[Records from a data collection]

::::::

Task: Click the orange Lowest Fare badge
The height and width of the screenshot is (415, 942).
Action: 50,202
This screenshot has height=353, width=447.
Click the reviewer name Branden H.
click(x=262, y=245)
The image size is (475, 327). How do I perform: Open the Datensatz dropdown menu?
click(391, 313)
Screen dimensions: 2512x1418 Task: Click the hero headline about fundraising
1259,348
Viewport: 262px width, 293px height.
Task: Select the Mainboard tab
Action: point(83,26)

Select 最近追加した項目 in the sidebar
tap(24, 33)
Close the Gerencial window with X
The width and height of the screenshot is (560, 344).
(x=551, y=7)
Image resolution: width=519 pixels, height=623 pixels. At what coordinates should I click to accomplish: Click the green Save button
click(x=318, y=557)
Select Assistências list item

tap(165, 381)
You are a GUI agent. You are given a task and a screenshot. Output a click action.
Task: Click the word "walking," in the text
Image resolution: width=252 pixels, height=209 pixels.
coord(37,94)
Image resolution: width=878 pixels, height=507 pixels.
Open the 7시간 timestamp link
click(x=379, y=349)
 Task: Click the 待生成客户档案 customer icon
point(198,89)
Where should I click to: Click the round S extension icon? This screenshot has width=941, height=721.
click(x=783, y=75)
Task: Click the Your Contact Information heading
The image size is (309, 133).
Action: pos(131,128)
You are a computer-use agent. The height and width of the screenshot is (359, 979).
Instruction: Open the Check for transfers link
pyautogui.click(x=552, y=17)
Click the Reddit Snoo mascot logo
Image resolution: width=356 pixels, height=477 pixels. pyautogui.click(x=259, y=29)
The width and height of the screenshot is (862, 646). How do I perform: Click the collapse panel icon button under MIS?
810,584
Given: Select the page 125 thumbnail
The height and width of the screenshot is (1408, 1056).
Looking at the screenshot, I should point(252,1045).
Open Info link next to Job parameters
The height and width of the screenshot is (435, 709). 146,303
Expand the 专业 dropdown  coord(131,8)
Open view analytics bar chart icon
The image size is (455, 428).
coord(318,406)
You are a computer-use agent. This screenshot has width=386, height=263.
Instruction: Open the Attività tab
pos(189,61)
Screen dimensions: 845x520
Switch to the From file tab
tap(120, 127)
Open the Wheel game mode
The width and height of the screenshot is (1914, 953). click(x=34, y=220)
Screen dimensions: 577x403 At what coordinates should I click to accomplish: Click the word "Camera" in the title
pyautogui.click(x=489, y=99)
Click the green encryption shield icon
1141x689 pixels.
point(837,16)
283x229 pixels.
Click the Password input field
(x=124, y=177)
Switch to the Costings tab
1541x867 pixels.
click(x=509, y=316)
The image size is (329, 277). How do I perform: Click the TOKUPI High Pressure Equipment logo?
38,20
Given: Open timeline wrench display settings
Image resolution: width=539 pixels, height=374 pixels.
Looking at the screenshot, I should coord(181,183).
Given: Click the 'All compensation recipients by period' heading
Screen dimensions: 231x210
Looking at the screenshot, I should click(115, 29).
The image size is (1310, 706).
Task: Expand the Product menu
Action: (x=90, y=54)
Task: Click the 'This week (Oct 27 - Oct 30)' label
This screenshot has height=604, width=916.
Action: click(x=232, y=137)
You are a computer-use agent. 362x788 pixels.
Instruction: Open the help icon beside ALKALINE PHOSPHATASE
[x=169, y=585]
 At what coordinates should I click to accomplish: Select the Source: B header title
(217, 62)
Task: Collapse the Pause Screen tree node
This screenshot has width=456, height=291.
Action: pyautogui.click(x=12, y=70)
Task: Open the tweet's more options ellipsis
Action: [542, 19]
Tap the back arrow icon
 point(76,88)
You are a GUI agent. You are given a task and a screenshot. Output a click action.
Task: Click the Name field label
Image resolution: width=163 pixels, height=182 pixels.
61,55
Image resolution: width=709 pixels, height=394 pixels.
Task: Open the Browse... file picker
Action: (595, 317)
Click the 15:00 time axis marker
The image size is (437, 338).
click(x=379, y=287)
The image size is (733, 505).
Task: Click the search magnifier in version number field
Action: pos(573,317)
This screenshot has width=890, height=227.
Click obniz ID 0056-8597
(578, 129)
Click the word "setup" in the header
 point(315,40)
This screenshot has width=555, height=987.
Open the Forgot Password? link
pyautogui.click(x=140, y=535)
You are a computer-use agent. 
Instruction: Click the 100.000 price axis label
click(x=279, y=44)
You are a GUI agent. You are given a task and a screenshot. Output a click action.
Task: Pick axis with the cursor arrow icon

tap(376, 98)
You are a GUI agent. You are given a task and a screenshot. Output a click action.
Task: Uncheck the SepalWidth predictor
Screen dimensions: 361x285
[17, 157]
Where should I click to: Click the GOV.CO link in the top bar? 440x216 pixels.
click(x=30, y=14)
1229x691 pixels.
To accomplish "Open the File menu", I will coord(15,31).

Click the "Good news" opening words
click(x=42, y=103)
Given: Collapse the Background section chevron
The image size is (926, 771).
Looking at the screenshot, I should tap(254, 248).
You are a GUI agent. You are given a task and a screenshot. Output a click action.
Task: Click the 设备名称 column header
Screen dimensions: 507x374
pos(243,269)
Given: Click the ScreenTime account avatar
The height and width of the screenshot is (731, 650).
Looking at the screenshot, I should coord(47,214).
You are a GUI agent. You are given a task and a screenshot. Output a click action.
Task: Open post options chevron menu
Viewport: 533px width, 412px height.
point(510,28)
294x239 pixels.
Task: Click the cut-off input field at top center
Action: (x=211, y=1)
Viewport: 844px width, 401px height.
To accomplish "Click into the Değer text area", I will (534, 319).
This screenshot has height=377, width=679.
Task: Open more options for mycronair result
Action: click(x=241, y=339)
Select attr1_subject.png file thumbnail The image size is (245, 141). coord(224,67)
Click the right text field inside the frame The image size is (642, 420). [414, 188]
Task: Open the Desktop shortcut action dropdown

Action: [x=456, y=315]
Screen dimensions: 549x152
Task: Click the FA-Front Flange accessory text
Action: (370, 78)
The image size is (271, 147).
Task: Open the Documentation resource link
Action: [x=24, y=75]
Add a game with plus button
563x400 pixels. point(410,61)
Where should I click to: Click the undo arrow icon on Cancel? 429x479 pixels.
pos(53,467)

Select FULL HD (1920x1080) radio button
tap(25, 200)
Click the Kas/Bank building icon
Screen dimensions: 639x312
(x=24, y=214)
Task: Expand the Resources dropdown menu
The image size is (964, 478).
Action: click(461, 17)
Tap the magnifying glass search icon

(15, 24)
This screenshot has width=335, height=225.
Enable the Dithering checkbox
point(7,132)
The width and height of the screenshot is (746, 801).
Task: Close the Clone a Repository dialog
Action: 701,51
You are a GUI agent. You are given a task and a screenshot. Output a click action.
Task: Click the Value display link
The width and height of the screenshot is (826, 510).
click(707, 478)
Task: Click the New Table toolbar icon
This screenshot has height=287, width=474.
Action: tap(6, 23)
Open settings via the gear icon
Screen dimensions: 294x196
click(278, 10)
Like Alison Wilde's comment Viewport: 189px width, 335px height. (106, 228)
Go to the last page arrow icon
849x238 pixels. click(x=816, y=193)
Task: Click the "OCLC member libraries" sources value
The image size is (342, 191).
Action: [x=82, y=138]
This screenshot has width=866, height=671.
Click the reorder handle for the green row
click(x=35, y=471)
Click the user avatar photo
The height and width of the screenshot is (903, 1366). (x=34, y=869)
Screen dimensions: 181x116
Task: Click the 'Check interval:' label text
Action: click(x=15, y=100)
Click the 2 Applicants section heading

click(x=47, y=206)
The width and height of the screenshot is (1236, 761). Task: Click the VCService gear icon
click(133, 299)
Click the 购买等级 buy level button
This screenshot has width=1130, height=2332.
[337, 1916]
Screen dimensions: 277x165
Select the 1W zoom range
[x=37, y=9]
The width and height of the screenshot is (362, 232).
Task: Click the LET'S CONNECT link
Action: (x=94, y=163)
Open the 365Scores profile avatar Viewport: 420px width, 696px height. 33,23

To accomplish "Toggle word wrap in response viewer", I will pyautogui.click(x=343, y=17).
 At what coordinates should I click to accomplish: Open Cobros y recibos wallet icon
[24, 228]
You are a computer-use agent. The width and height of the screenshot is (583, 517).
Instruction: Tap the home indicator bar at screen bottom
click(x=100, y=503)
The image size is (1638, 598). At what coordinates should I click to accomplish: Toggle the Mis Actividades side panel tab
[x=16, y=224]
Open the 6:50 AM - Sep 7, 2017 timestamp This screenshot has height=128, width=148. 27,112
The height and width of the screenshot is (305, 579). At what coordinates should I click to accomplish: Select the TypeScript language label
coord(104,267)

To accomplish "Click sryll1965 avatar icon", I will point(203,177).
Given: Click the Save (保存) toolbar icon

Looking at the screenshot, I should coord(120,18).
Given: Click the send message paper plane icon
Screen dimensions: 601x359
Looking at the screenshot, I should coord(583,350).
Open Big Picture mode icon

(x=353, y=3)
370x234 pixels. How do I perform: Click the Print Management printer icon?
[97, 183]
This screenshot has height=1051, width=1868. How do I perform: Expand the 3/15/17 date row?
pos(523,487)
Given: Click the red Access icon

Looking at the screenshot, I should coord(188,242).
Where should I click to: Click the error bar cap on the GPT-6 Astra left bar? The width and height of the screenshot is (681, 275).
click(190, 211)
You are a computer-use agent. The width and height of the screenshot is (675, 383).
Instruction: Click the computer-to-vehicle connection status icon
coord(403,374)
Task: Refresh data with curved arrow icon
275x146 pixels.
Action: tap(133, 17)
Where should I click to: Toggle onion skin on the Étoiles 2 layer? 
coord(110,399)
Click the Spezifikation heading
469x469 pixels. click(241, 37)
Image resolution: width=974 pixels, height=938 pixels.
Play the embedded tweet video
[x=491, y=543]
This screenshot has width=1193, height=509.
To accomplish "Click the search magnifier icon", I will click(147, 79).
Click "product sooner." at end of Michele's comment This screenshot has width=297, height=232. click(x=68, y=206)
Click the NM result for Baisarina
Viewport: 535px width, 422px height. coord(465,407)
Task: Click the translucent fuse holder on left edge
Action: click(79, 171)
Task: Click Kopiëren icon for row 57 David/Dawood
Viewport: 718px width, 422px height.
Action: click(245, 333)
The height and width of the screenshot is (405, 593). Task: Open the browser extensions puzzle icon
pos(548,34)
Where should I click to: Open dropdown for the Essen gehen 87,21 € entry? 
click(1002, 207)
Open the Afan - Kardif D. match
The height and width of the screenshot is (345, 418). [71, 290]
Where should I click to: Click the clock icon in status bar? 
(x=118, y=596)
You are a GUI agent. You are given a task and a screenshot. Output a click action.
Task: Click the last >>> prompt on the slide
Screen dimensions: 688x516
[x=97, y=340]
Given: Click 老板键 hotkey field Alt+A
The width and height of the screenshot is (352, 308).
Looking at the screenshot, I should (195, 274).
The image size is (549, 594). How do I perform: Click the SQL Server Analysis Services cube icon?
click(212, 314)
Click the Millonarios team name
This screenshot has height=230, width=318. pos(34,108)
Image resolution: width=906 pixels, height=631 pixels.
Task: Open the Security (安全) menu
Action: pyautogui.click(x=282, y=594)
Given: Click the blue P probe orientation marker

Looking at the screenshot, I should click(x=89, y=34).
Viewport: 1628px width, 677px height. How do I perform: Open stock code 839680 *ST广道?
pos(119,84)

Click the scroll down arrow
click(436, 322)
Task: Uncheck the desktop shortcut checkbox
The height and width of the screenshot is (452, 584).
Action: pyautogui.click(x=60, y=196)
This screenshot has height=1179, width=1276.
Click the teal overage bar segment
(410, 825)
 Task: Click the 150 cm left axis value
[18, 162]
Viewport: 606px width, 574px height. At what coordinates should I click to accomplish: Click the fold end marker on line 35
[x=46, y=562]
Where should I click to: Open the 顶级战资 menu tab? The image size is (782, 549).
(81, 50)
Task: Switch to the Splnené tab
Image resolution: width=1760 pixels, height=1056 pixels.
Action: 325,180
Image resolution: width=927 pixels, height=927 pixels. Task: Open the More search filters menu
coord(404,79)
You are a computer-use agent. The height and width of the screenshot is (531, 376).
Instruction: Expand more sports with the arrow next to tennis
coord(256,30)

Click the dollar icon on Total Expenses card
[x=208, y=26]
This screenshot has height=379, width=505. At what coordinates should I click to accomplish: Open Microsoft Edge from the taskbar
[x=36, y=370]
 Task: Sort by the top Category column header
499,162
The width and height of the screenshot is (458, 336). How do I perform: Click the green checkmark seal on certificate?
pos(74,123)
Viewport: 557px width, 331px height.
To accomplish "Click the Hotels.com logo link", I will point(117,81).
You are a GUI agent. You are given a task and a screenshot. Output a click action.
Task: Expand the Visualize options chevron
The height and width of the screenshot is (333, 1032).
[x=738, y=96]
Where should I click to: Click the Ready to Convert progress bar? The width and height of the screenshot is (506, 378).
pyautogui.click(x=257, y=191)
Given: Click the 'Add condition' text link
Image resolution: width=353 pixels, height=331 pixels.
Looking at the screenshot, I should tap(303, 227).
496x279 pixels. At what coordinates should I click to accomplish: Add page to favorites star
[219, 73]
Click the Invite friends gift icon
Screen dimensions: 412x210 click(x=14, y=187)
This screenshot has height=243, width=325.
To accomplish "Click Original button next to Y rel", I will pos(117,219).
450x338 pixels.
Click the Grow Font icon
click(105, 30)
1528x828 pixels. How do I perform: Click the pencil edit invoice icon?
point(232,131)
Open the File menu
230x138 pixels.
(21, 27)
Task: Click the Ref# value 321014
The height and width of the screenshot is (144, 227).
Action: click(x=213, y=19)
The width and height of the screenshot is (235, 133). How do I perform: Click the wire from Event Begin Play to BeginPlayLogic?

::::::

• Work order: Show every line in the entries where the string "display" occurs.

• Expected answer:
Given: Open timeline wrench display settings
Task: Click the Value display link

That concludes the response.